The European Union is looking to tighten the region’s planned green bond standards to mitigate greenwashing from issuers of environmentally-friendly debt.
It calls on sellers of European green and sustainability-linked bonds should develop a transition plan indicating how they will adhere to a 1.5°C global warming scenario and reach climate neutrality by 2050, according to a parliamentary report.
These proposed amendments to the rulebook, put forward by the EU Commission this year, aim to ensure such bonds will not fund electricity from nuclear power or gas.
The green bond standard which went live in July. is voluntary. It requires issuers to abide by an array of rules if they wish to call their debt “European green bonds”.
The EU’s parliament and member states have yet to sign off on it, with Budget Commissioner Johannes Hahn saying it won’t be ready for another year or two.
There is growing demand if the Association for Financial Markets in Europe figures are anything to go by.

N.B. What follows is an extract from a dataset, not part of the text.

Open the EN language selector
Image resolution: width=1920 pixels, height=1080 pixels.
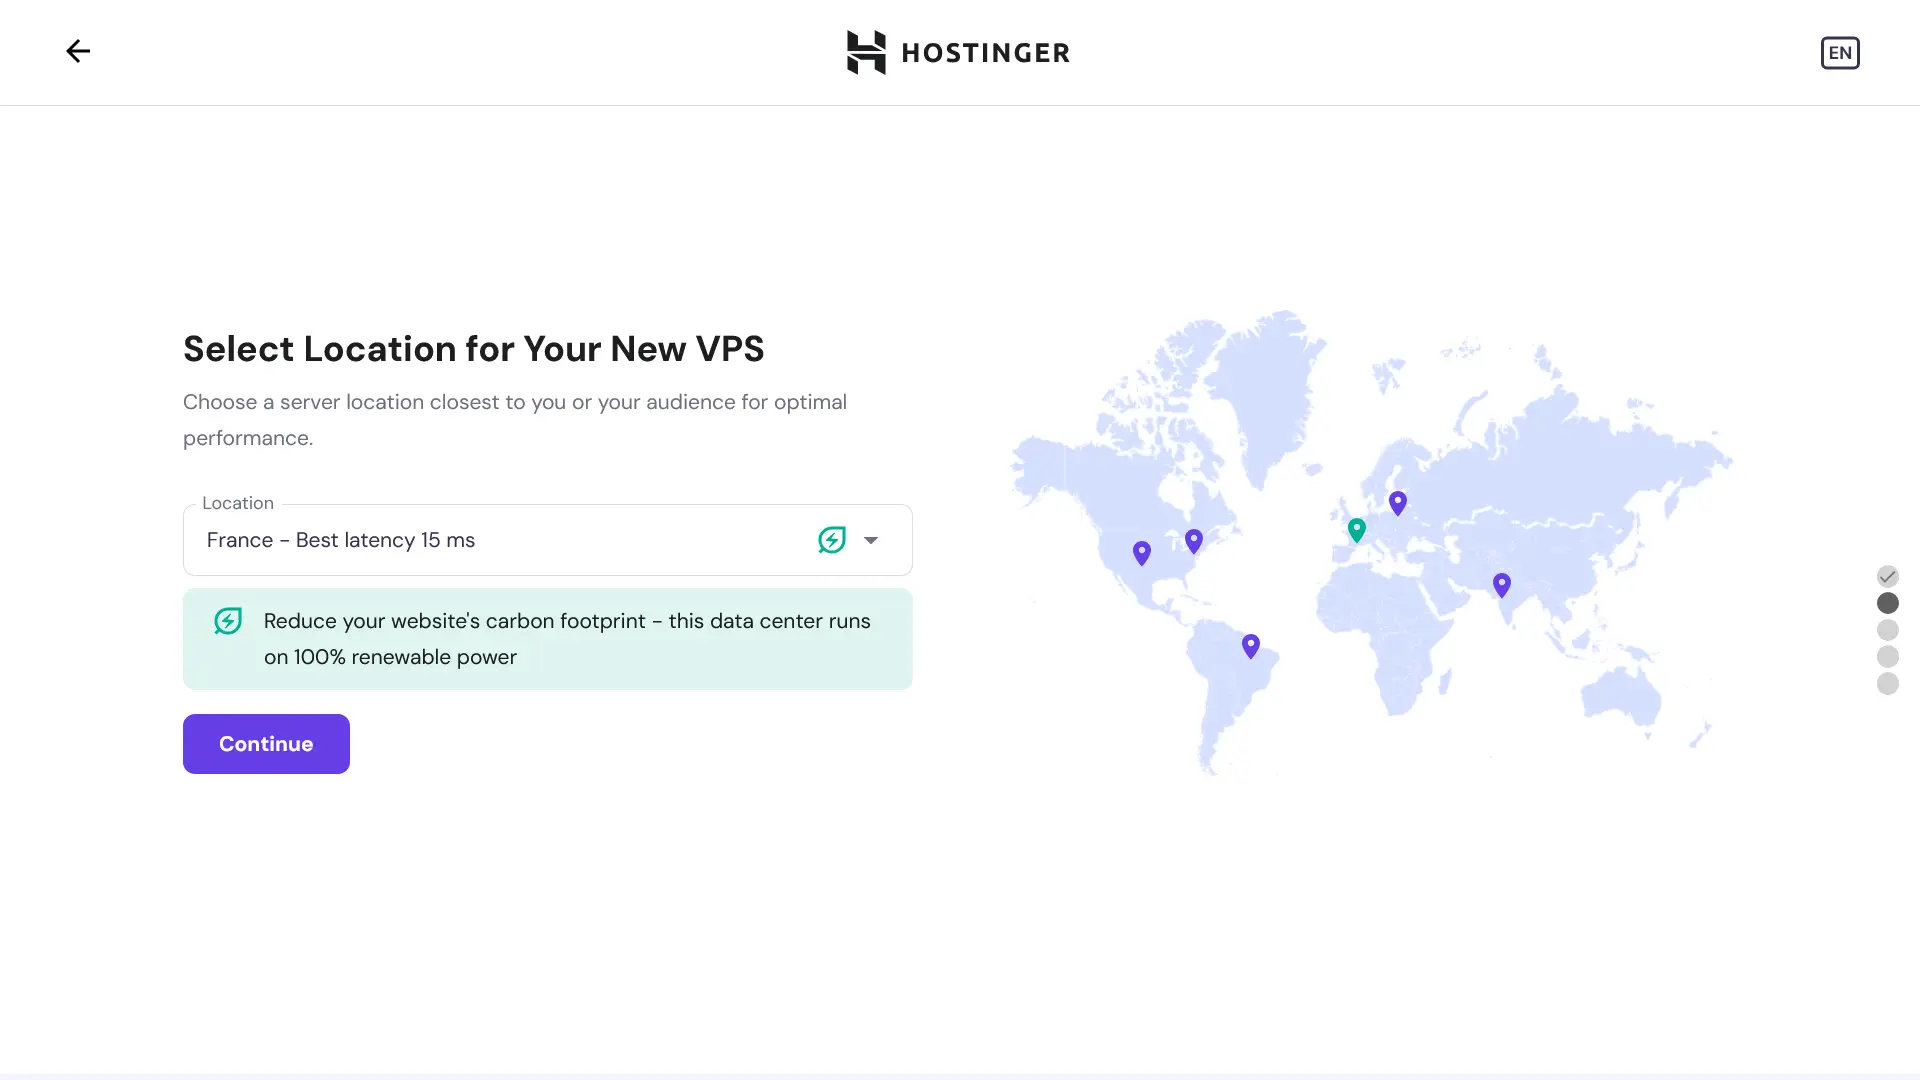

The market for loans and bonds between Q1 to Q3 of this year was valued at nearly €500bn – outstripping 2020’s total tally of €388.7bn.
Overall, green and sustainability linked loans account for nearly one quarter of issuances within the European syndicated loan market, an increase from 13.9% last year. ESG bonds also saw similar levels of growth, comprising 18% of new bonds issued in the first nine months, up from 8.9% for all of 2020.

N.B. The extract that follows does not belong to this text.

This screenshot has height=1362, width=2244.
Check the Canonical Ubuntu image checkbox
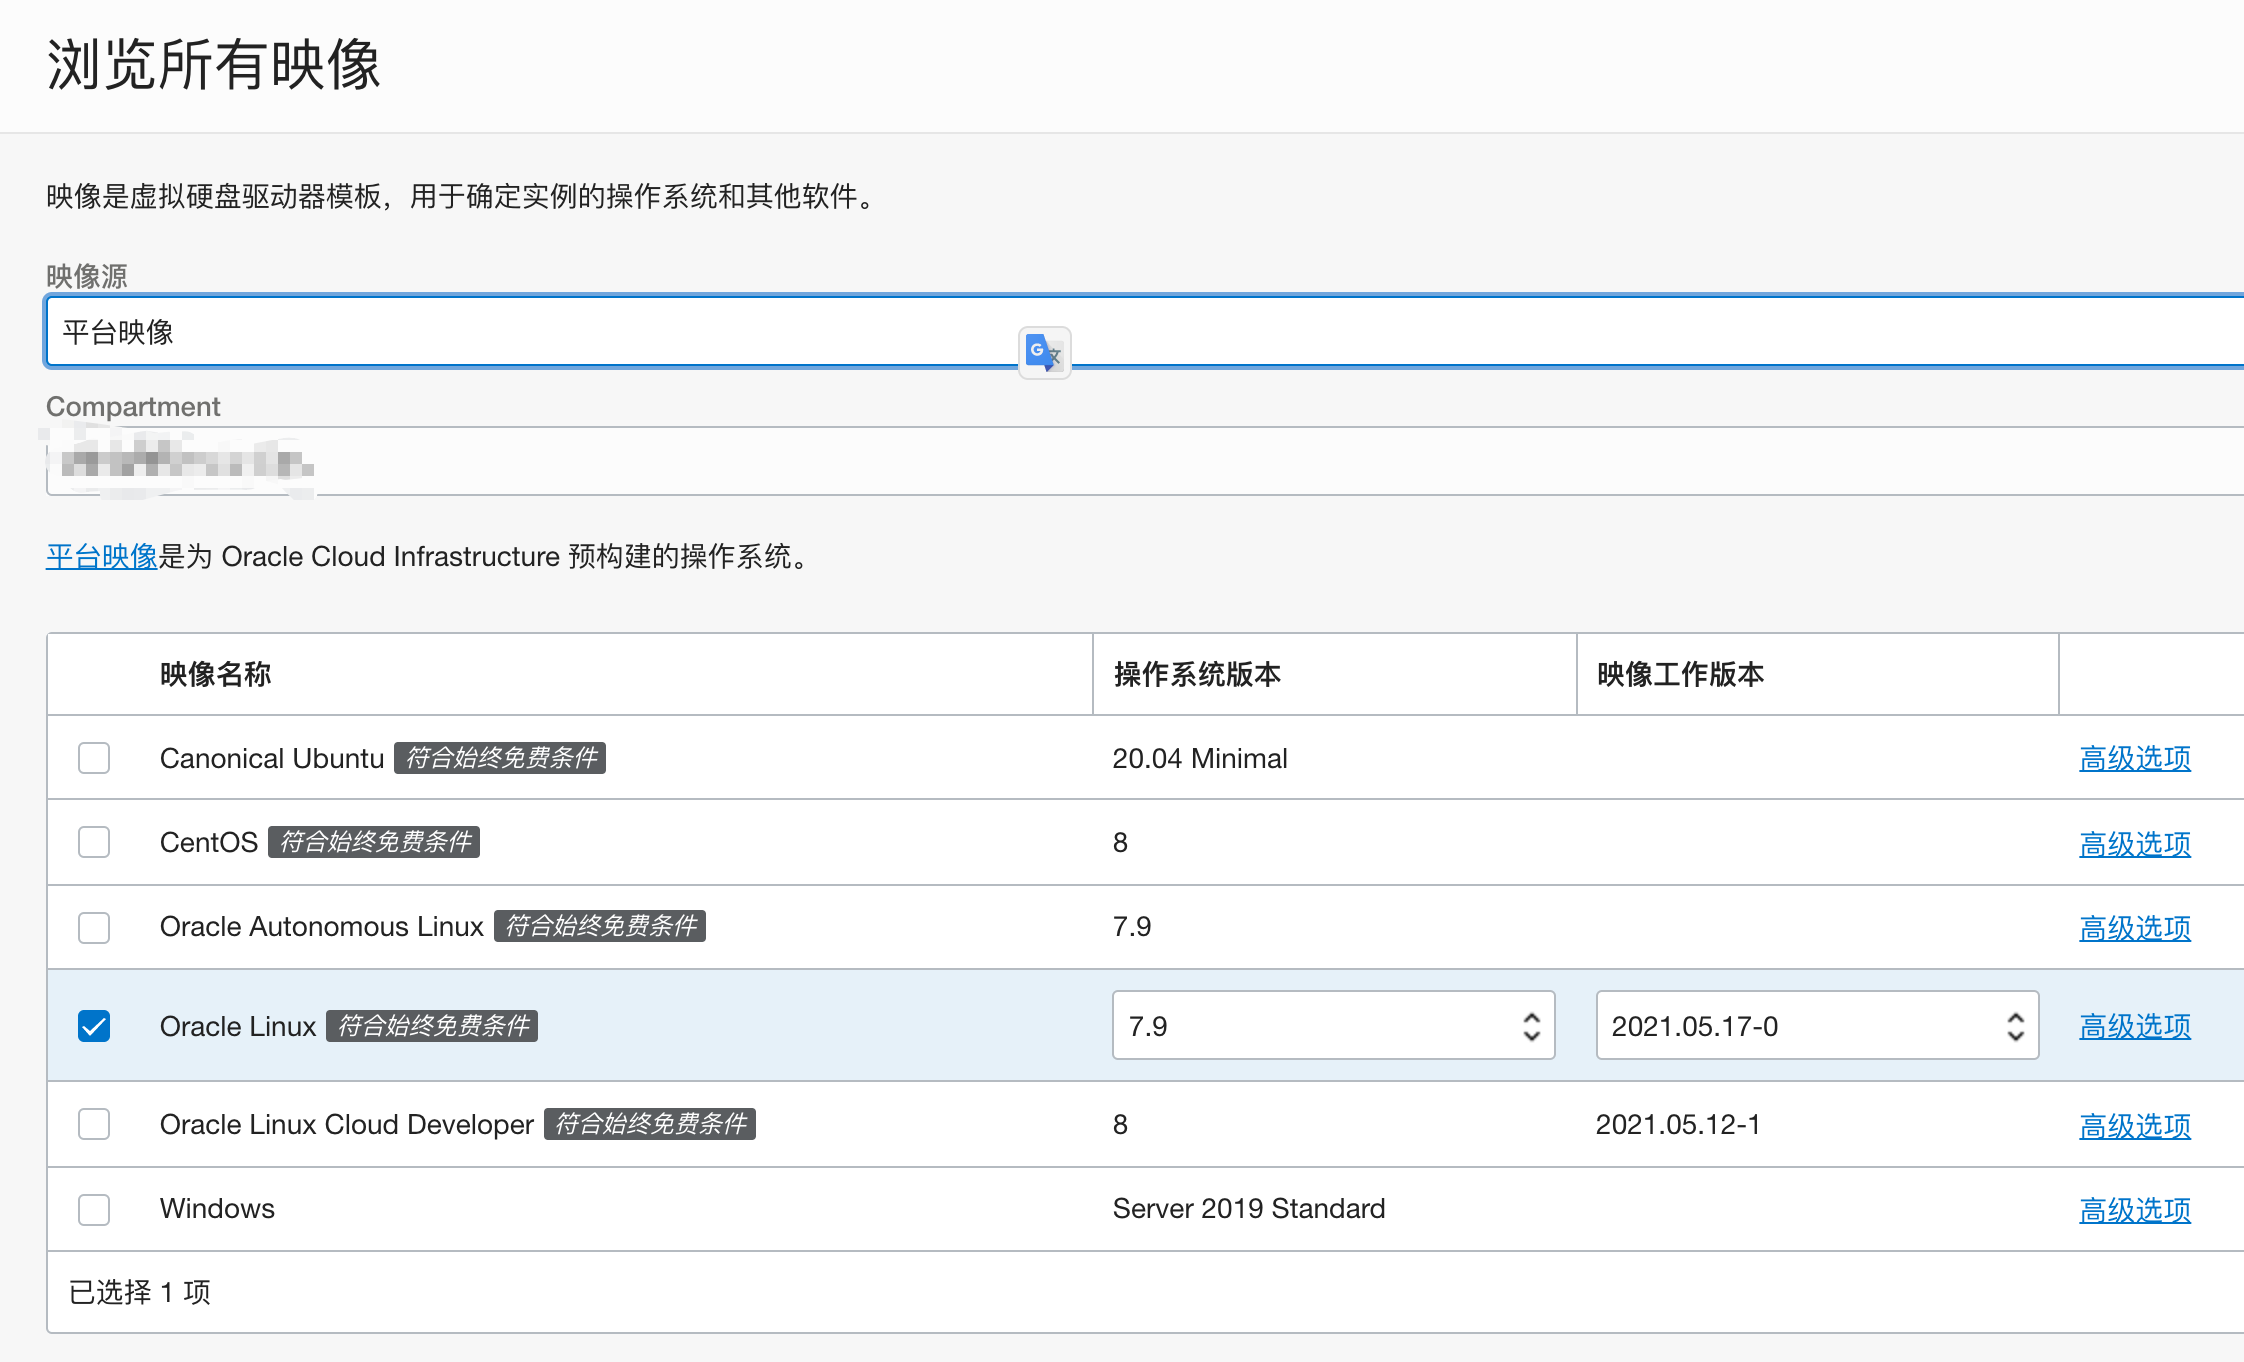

However, with the growing demand, there are fears that without a common taxonomy, greenwashing would severely undermine the market. For example, these bonds have been controversially sold by oil companies, airports and other heavy polluters.

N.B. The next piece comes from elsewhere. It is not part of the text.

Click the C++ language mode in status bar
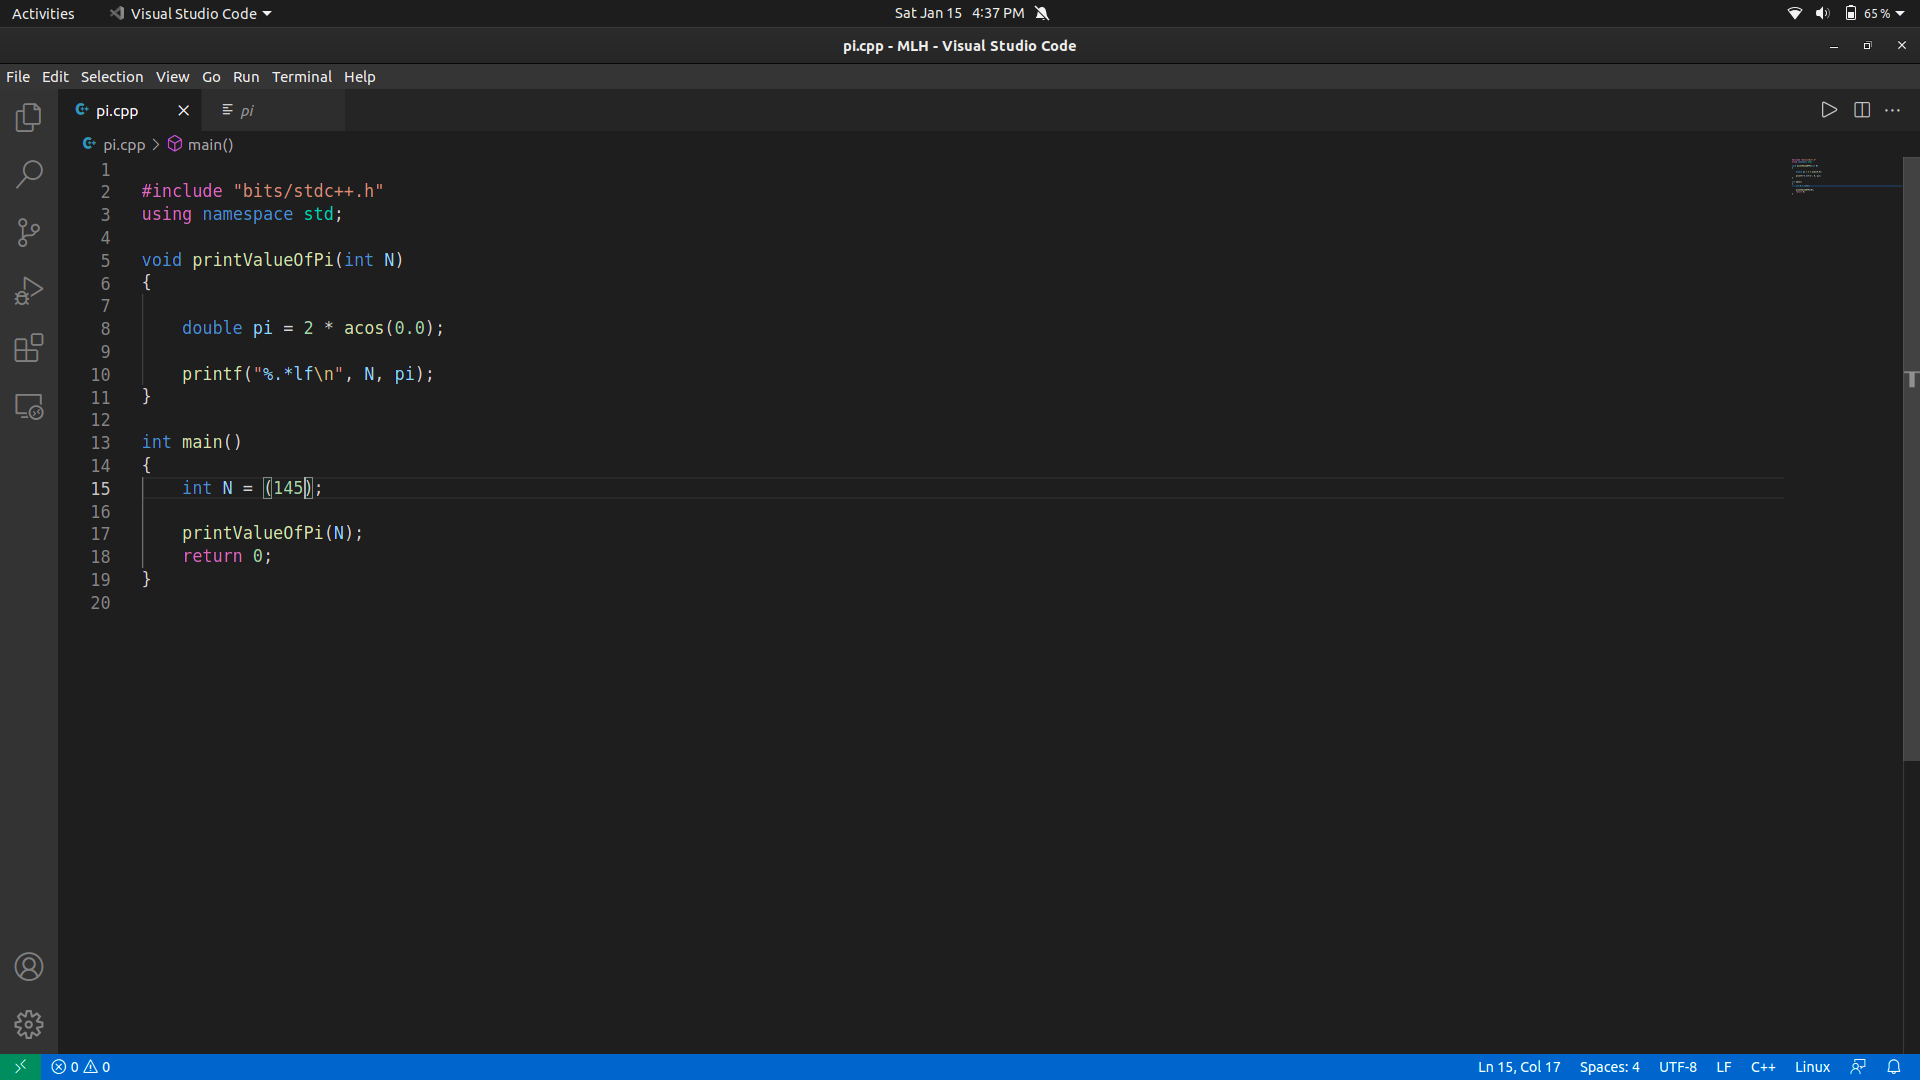 click(1763, 1067)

“I want to improve the credibility of the green bond standard,” said Paul Tang, a member of the parliament and who drafted the report said in a recent interview.
He added, “The company or country should be on the path to net zero, otherwise we have a form of greenwashing where a brown company all of a sudden issues a green bond.”
The amendments though fall short of calling for the voluntary standard to become mandatory, although that is on the legislators’ agenda.
“The introduction of disclosure requirements for the entire sustainable bond market has the additional benefit to reduce the scope for greenwashing through such alternative sustainable bonds, including through sustainability-linked bonds,” the regulators said in an explanatory note to the report. “This will limit potential harms to investors in such bonds and increase the trustworthiness in the entire sustainable bond market.”